• _WHAT TO WORK ON_
The full text of the records below, minus any pictures, should be given back word for word.

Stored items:
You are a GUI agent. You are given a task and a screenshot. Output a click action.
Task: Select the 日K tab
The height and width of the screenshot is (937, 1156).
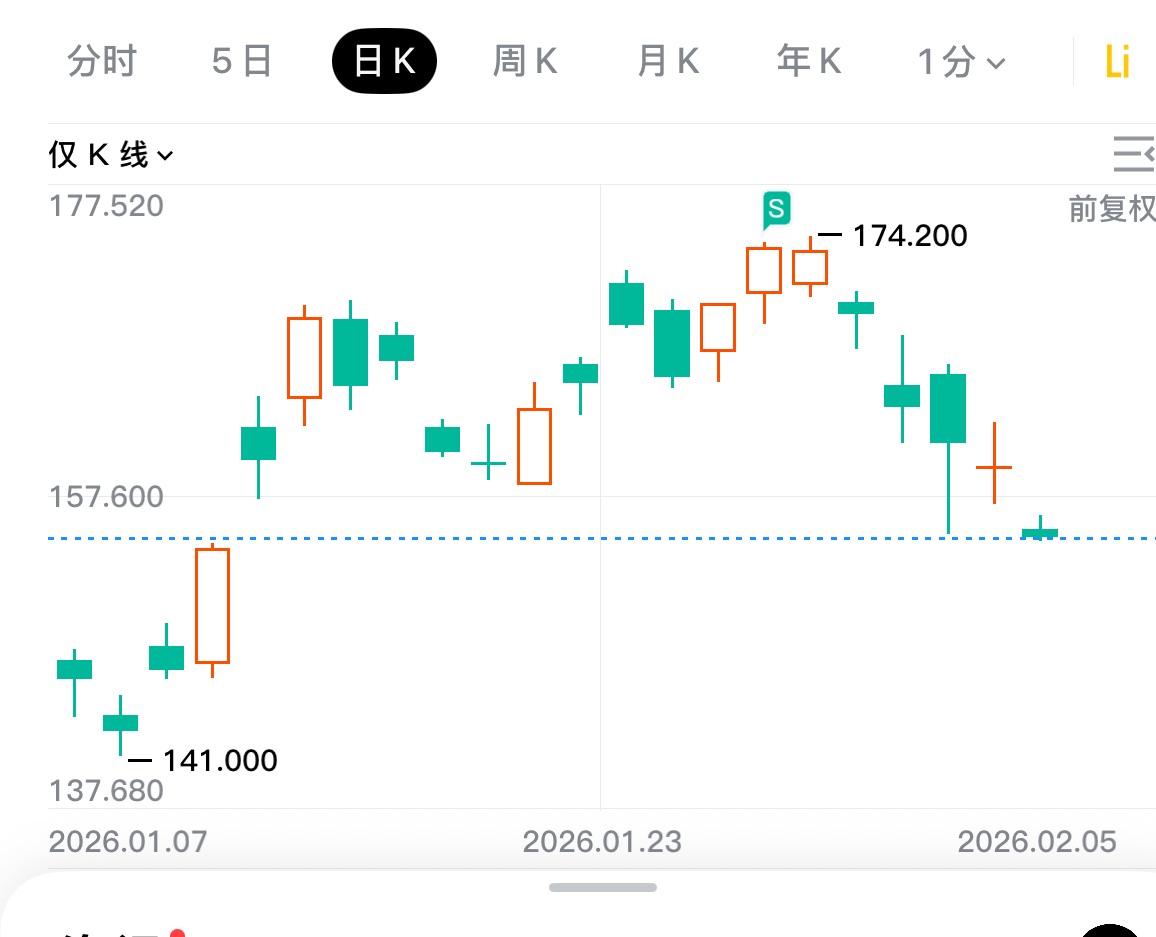(384, 62)
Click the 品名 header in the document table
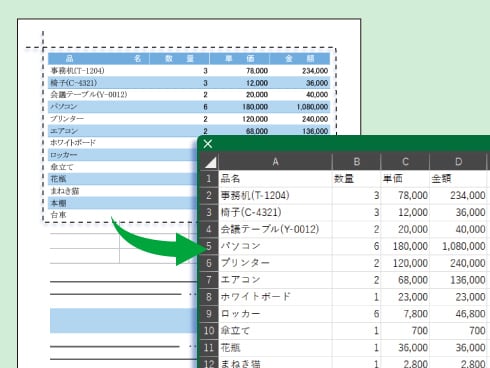The height and width of the screenshot is (368, 490). point(99,59)
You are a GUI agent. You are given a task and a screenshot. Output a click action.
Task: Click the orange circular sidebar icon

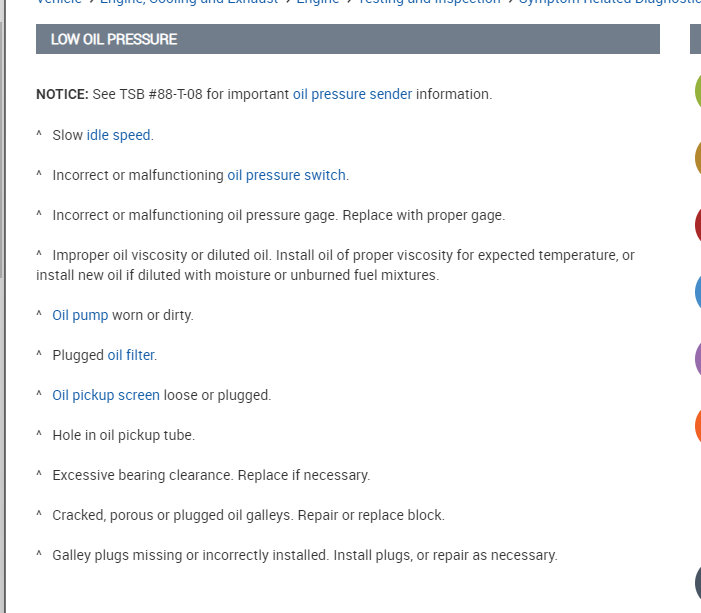click(697, 424)
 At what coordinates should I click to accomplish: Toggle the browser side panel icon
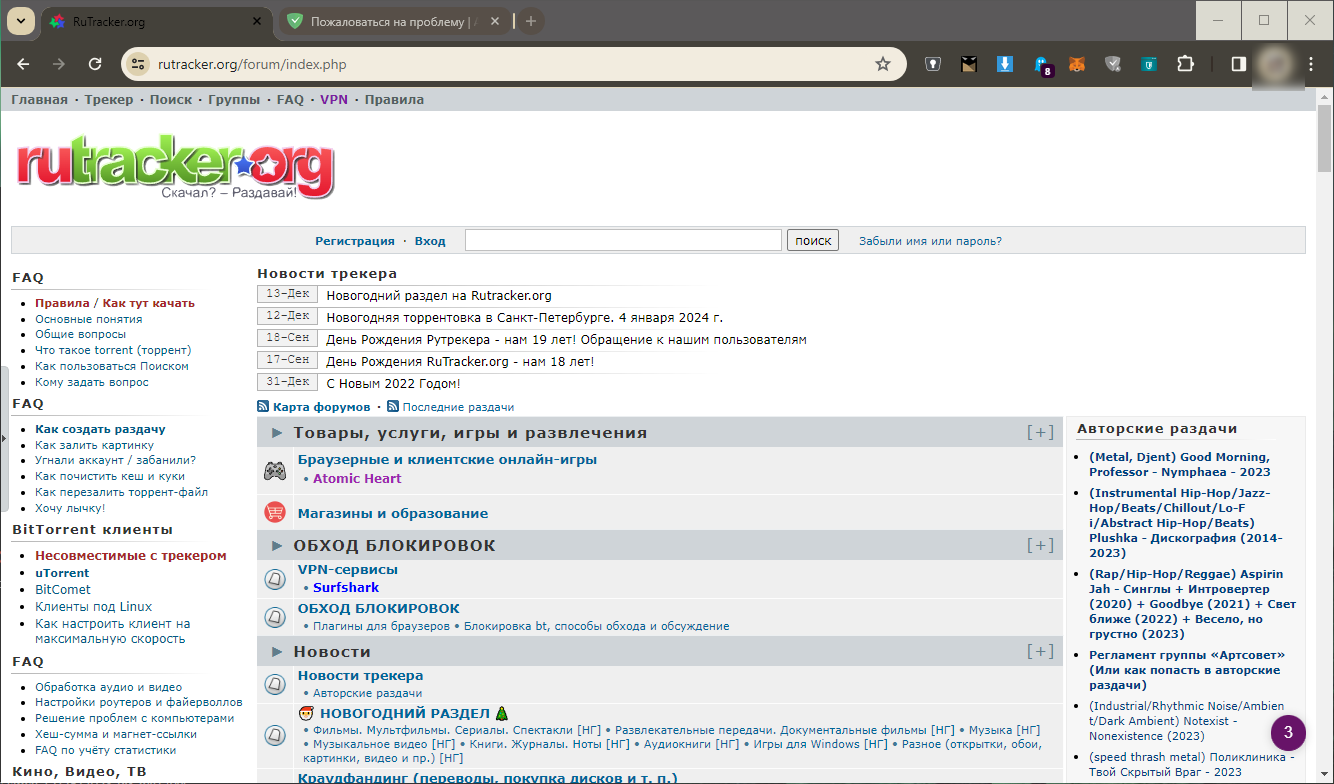click(1238, 63)
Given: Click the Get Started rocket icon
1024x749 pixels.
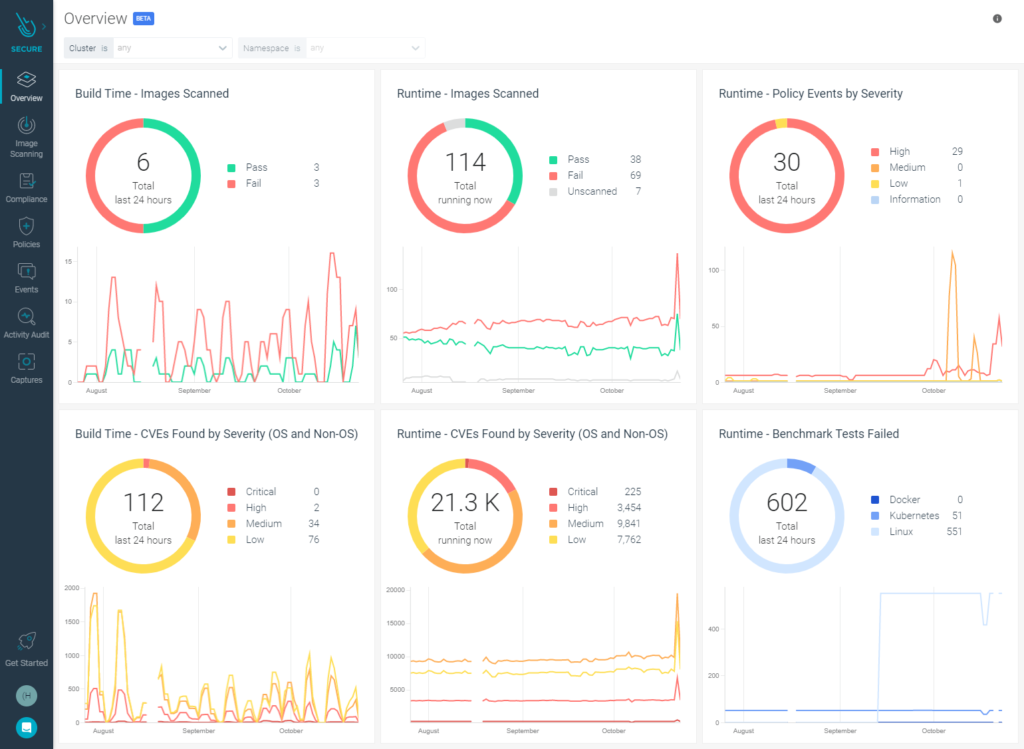Looking at the screenshot, I should click(26, 642).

• _ANSWER TO THIS EXERCISE_
You are a GUI agent. You are given a task and a screenshot. Output a click action.
Task: Select the 日K tab
The height and width of the screenshot is (937, 1156).
(384, 62)
Click the 品名 header in the document table
The height and width of the screenshot is (368, 490). point(99,59)
You are a GUI agent. You are given a task and a screenshot. Output a click action.
Task: Click the orange circular sidebar icon

click(697, 424)
 At what coordinates should I click to accomplish: Toggle the browser side panel icon
click(1238, 63)
Given: Click the Get Started rocket icon
1024x749 pixels.
Looking at the screenshot, I should click(26, 642).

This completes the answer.